▶ What the exercise asks
Only the lines from the one containing "Task: Click the 五言绝句 keyword cell" to the end of the records belong in the copy. Reproduce them word for word and drop the pictures.

=== Data records ===

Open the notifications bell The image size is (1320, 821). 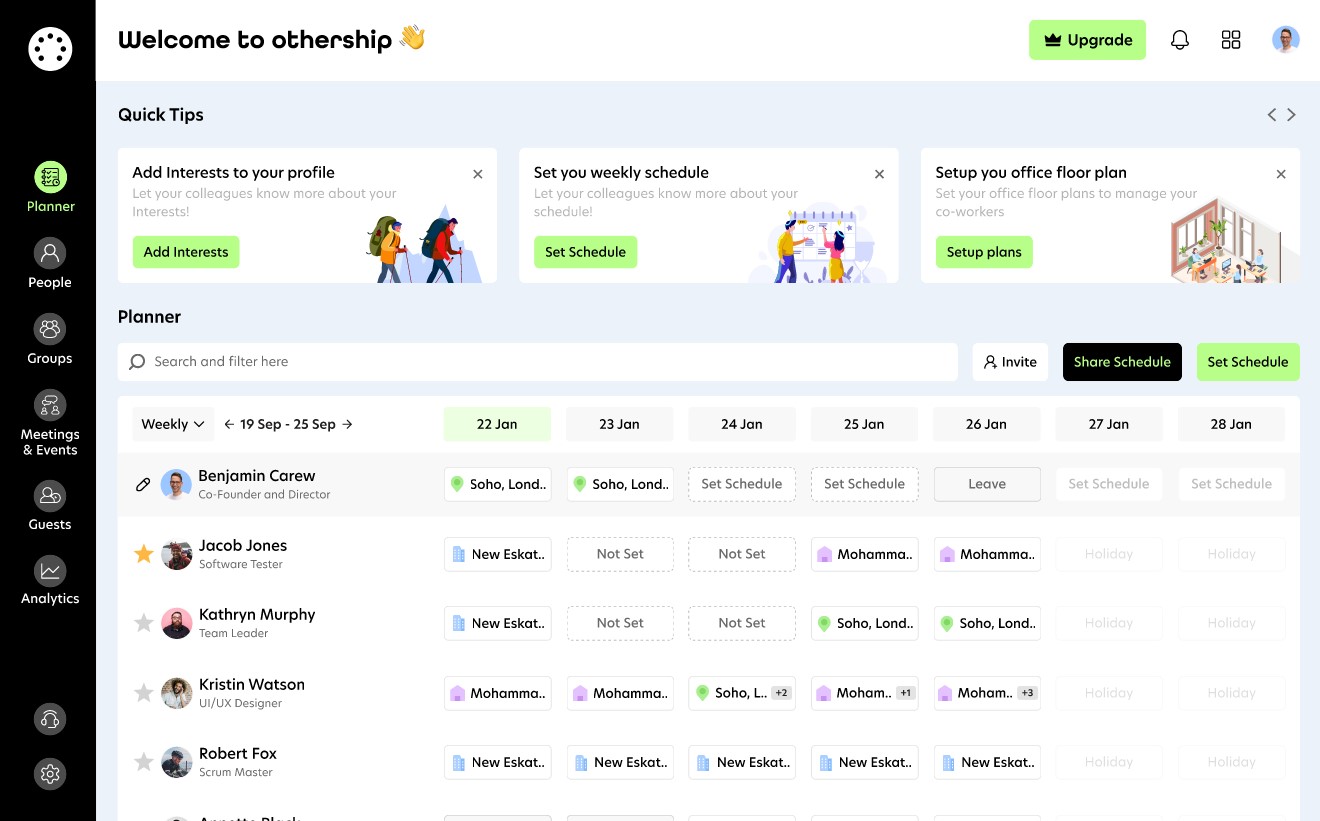1180,39
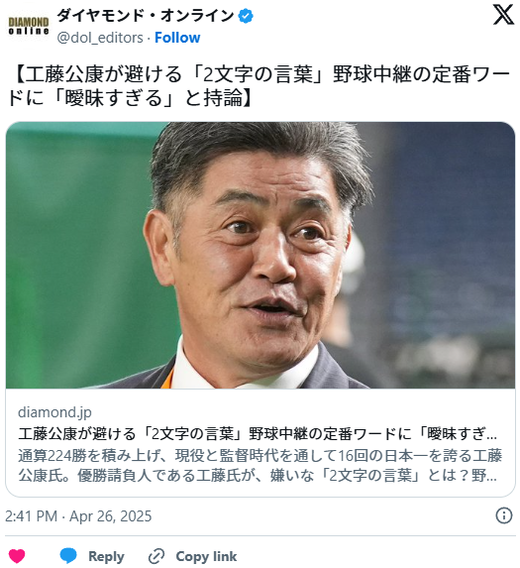
Task: Click the blue reply bubble icon
Action: pos(68,556)
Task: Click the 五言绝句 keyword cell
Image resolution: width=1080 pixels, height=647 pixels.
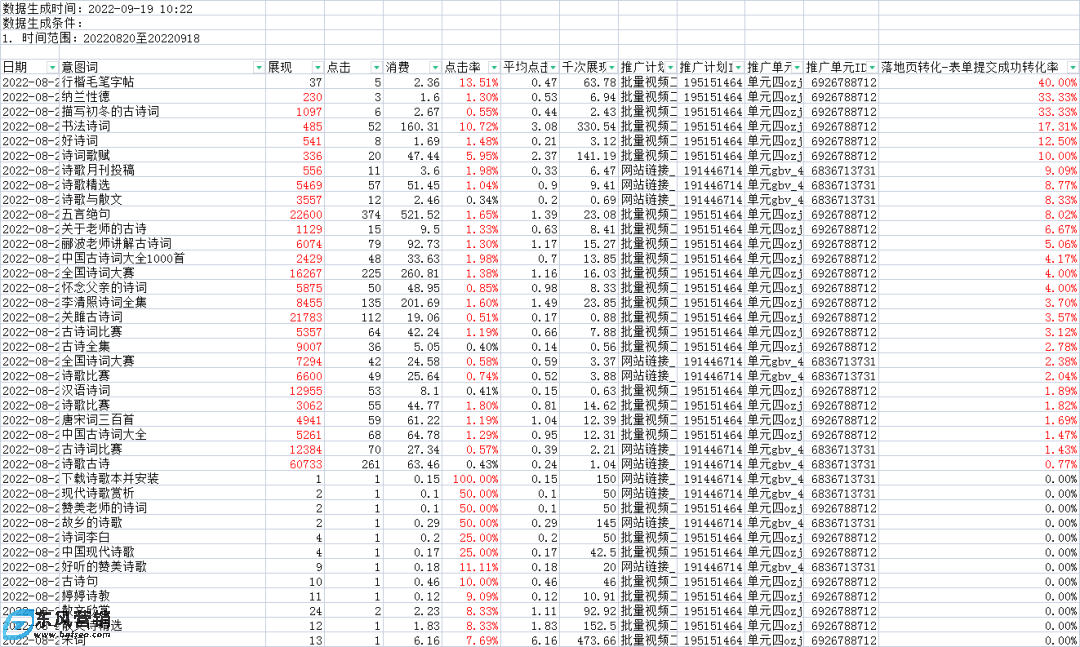Action: click(x=90, y=214)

===

▶ Task output
Task: Click the 五言绝句 keyword cell
Image resolution: width=1080 pixels, height=647 pixels.
Action: click(x=90, y=214)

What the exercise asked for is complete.